Supplied material ▸
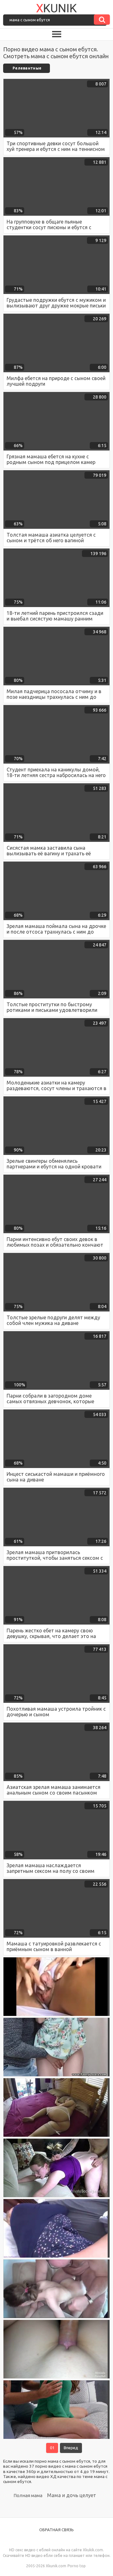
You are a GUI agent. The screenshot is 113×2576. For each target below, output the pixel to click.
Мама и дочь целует (71, 2495)
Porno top (76, 2566)
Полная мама (27, 2495)
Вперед (71, 2447)
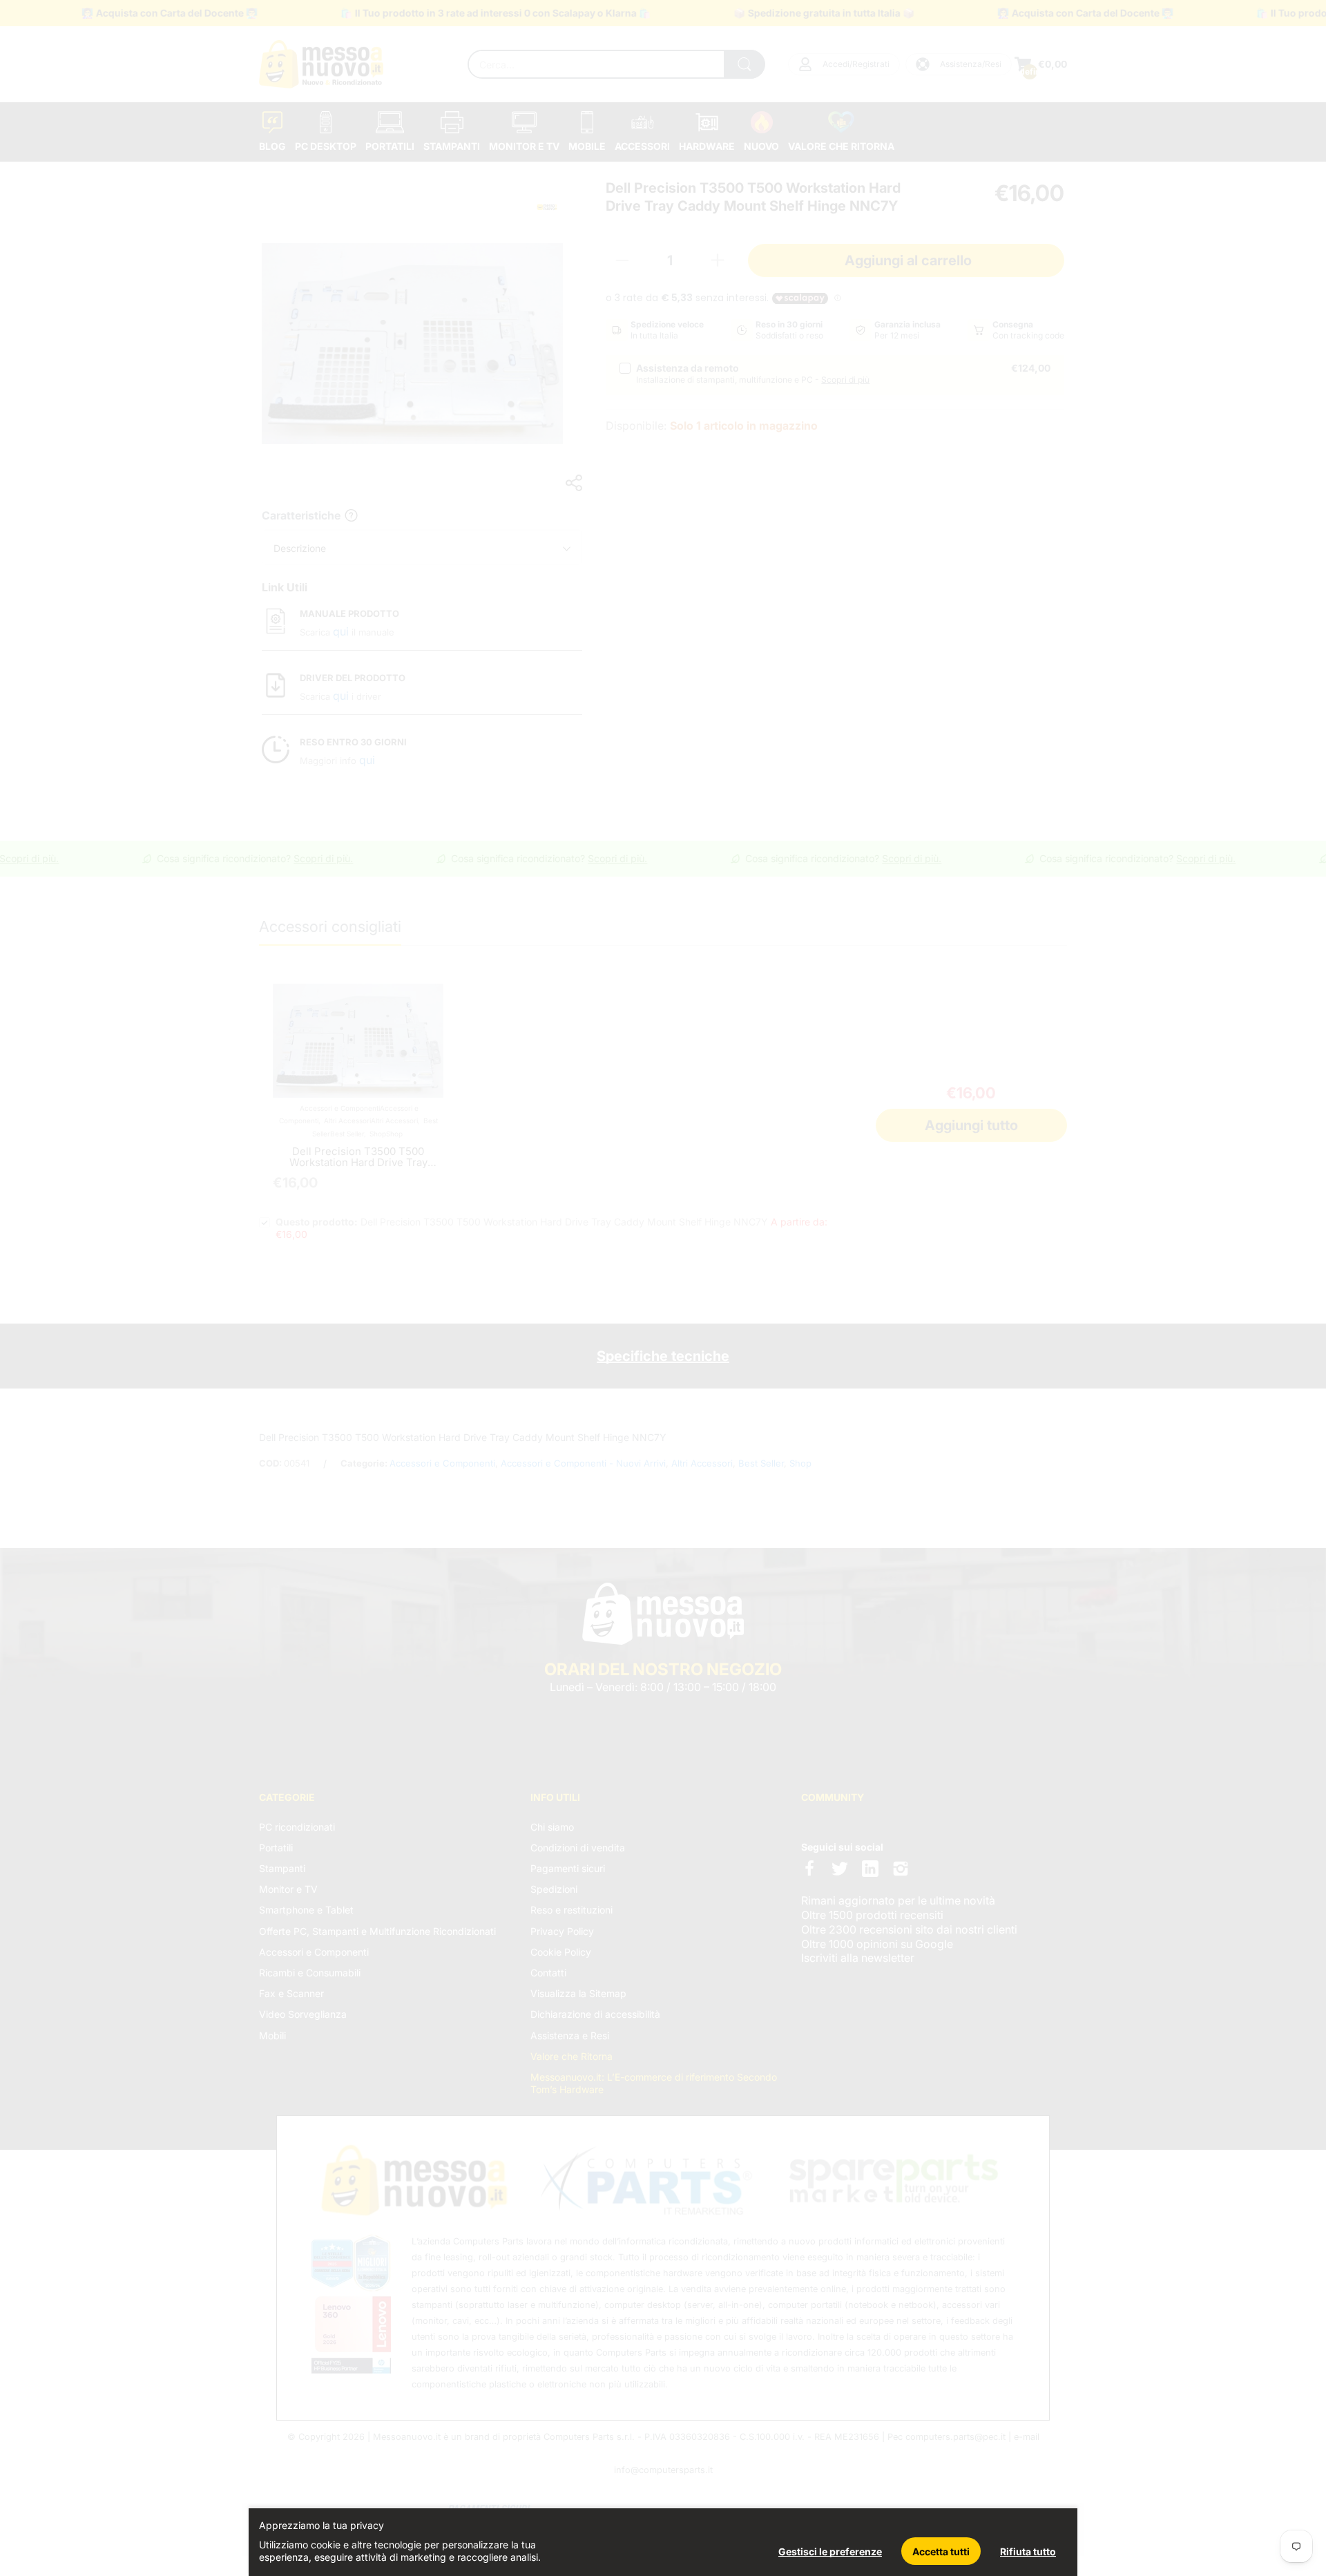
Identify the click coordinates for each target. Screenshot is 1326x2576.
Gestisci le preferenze (830, 2551)
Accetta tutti (941, 2551)
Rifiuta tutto (1028, 2551)
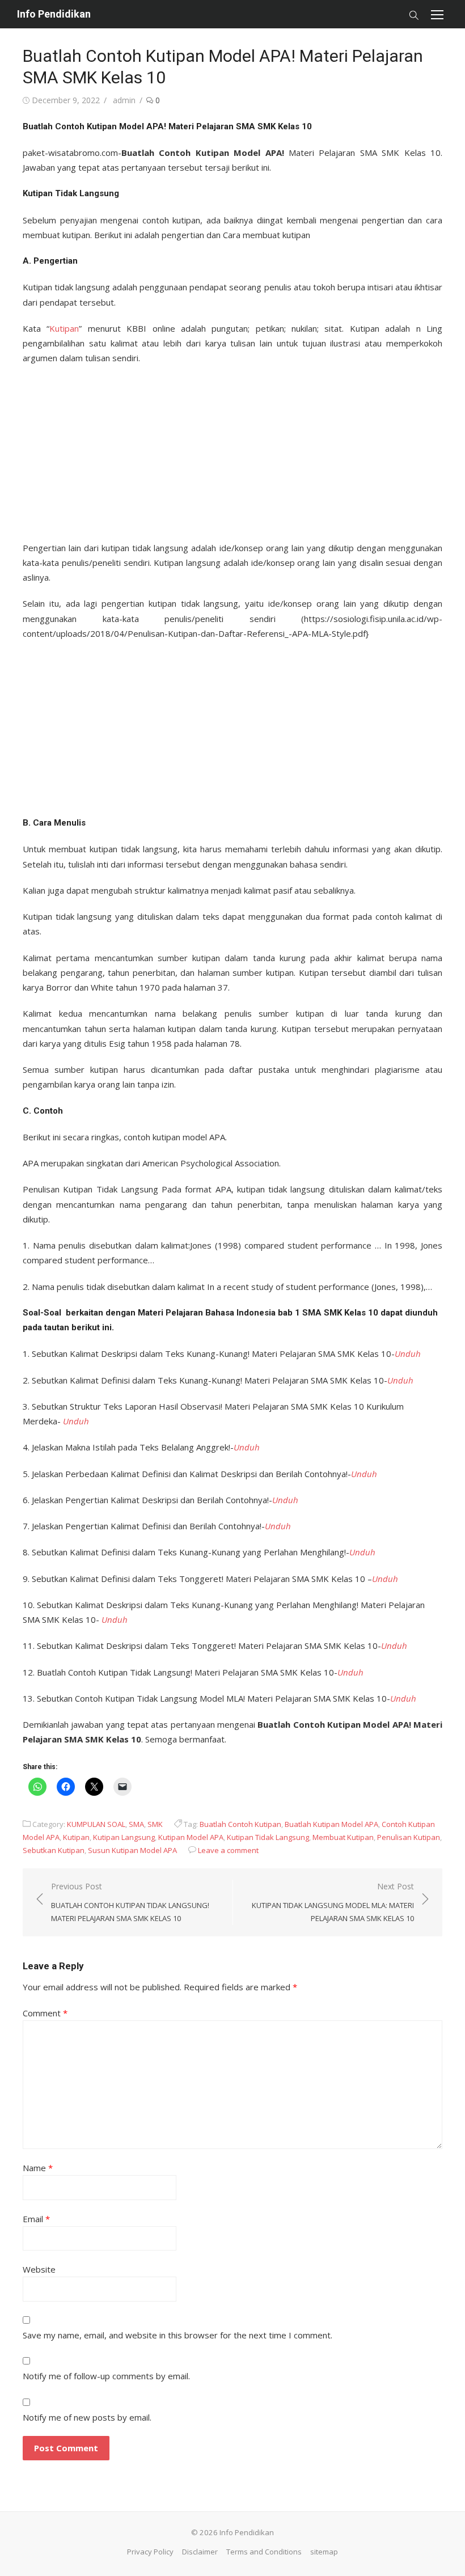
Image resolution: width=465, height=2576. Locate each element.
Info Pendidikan (54, 14)
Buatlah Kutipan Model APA (331, 1824)
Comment (45, 2013)
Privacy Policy (150, 2552)
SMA (136, 1824)
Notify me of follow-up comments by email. (106, 2376)
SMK (155, 1824)
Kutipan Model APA (190, 1837)
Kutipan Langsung (124, 1837)
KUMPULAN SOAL (96, 1824)
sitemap (324, 2552)
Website (39, 2269)
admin (124, 100)
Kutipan (64, 328)
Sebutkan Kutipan (53, 1850)
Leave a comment (228, 1850)
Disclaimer (200, 2552)
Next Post (333, 1902)
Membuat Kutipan (343, 1837)
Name (38, 2167)
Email (36, 2218)
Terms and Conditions (264, 2552)
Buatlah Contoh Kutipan (240, 1824)
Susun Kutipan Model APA (132, 1850)
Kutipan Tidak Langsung (268, 1837)
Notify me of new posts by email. (87, 2417)
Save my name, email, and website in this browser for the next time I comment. (177, 2335)
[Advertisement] (232, 449)
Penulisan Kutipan (408, 1837)
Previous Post (130, 1902)
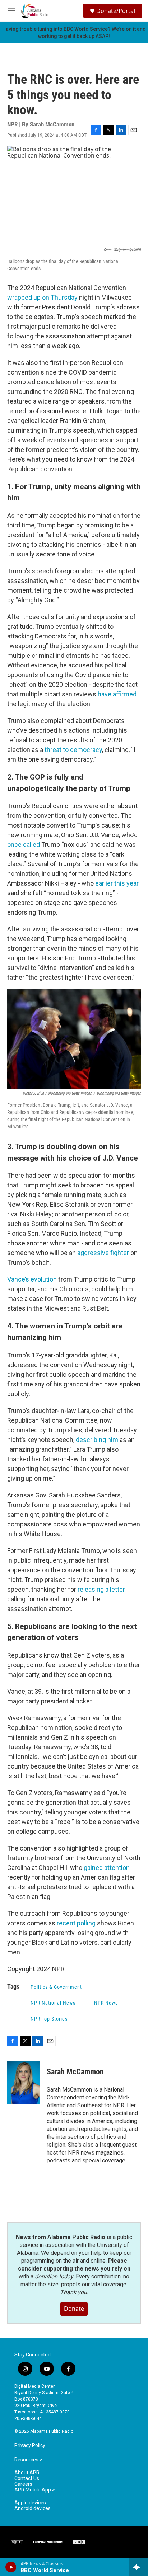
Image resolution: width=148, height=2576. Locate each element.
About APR (27, 2472)
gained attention (107, 1867)
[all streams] (138, 2567)
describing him (97, 1439)
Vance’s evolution (32, 1279)
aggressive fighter (103, 1252)
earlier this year (117, 883)
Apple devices (30, 2502)
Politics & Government (56, 1987)
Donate (74, 2308)
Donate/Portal (115, 11)
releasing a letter (101, 1589)
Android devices (32, 2508)
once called (23, 844)
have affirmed (117, 694)
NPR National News (53, 2003)
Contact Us (26, 2478)
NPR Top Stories (49, 2019)
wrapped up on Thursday (42, 297)
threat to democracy (73, 749)
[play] (10, 2567)
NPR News (106, 2003)
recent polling (76, 1923)
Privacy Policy (29, 2445)
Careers (23, 2484)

Task instructions ▸ From the listing above, the lines starting with the one that has "Info Pendidikan (54, 14)" and running through the one that has "Notify me of new posts by email. (87, 2417)" should be copied exactly, ends included.

Result of this task ▸
Info Pendidikan (54, 14)
Buatlah Kutipan Model APA (331, 1824)
Comment (45, 2013)
Privacy Policy (150, 2552)
SMA (136, 1824)
Notify me of follow-up comments by email. (106, 2376)
SMK (155, 1824)
Kutipan Model APA (190, 1837)
Kutipan Langsung (124, 1837)
KUMPULAN SOAL (96, 1824)
sitemap (324, 2552)
Website (39, 2269)
admin (124, 100)
Kutipan (64, 328)
Sebutkan Kutipan (53, 1850)
Leave a comment (228, 1850)
Disclaimer (200, 2552)
Next Post (333, 1902)
Membuat Kutipan (343, 1837)
Name (38, 2167)
Email (36, 2218)
Terms and Conditions (264, 2552)
Buatlah Contoh Kutipan (240, 1824)
Susun Kutipan Model APA (132, 1850)
Kutipan Tidak Langsung (268, 1837)
Notify me of new posts by email. (87, 2417)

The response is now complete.